Lisa Hofmaninger geboren 1991 in Vöcklabruck bewegt sich als Saxophonistin, Bassklarinettistin und Komponistin in verschiedensten Formationen und unterschiedlichsten Stilrichtungen. So stehen bei „chuffDRONE“, dem „DUO hofmaninger/schwarz“ und dem Duo mit dem Pianisten Alexander Fitzthum Eigenkompositionen und Improvisationen im breiten Feld des zeitgenössischen Jazz im Vordergrund.

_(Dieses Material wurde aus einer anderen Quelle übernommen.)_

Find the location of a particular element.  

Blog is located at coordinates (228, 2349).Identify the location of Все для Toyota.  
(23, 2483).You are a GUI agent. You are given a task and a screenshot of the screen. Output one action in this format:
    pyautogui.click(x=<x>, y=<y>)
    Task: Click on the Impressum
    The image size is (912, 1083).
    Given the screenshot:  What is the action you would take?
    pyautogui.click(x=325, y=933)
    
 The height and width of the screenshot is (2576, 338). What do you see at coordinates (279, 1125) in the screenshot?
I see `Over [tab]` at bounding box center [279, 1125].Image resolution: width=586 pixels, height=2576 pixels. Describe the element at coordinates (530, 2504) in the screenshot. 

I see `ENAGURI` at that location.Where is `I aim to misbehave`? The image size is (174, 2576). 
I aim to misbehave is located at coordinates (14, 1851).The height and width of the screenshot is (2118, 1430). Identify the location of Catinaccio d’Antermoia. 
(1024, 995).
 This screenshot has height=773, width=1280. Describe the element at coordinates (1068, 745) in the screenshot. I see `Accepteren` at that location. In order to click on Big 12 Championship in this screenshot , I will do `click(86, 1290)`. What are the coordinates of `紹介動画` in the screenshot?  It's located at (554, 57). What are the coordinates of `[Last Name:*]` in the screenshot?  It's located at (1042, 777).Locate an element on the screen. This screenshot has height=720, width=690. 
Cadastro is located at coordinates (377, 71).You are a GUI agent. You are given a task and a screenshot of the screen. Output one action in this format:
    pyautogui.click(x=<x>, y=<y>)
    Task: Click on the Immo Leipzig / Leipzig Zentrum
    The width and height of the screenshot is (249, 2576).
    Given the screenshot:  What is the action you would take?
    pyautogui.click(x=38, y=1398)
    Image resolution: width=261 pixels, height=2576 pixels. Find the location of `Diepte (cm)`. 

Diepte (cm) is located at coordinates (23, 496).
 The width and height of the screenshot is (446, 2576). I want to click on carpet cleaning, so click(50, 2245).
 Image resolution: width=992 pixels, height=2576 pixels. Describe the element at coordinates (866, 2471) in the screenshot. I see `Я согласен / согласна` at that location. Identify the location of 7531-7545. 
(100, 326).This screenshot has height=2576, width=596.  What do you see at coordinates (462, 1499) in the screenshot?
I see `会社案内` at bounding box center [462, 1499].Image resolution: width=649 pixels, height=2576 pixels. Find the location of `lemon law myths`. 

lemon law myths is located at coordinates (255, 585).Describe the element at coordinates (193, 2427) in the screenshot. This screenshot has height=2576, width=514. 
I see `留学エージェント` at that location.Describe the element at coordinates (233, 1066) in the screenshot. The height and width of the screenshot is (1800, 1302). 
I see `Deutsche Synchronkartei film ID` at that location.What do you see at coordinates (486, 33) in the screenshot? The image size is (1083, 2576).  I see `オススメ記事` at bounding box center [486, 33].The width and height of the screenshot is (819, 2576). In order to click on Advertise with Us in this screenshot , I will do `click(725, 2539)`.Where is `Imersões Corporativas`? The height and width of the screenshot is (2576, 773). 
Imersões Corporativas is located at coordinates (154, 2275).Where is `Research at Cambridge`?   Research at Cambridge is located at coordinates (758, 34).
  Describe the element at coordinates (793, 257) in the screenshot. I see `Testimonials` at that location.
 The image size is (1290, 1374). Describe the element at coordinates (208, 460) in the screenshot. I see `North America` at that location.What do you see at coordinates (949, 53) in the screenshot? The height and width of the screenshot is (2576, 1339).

In ihrem Projekt „First Gig Never Happened“ stehen hingegen ausgefeilte Eigenarrangements von Thelonious Monk, Charles Mingus und neuerdings Miles Davis auf dem Programm.
Doch auch in größeren Formationen, wie dem gemeinsam mit Judith Schwarz und Matteo Haitzmann gegründeten 13-köpfigen Kollektiv „Little Rosies Kindergarten“, dem Vienna Improvisers Orchestra, dem Orjazztra Vienna unter der Leitung von Christian Muthspiel, Gina Schwarz’ Pannonica sowie in interdisziplinären Produktionen mit SchauspielerInnen und TänzerInnen („Toxic Dreams“, „swaying“,...) wirkt und wirkte sie mit.
Rege nationale und internationale Konzerttätigkeit, wie: Moers Festival 2019, Jazz & Wine Of Peace Cormons 2019, Jazz In The Native Yards Cape Town 2019, Südtirol Jazzfestival Alto Adige 2019, Jazzfestival Saalfelden 2018, İzmir European Jazz Festival 2018, Festival Internacional Buenos Aires Jazz 2017/2019, 12points Festival 2017 in Aarhus, Kick Jazz 2016/ 2017 im Porgy & Bess, Jazz in the ruins 2016 in Polen, Jazz & The City Salzburg 2014/2017/2019.
Stipendien und Preise: Marianne Mendt Jazznachwuchsförderung 2011, Bawag P.S.K. Next Generation Jazz Award 2013 mit „chuffDRONE“, NASOM Förderprogramm 2018/19 mit „First Gig Never Happened“, 2020/21 mit DUO hofmaninger/schwarz, Startstipendium für Musik 2019 des Bundeskanzleramt.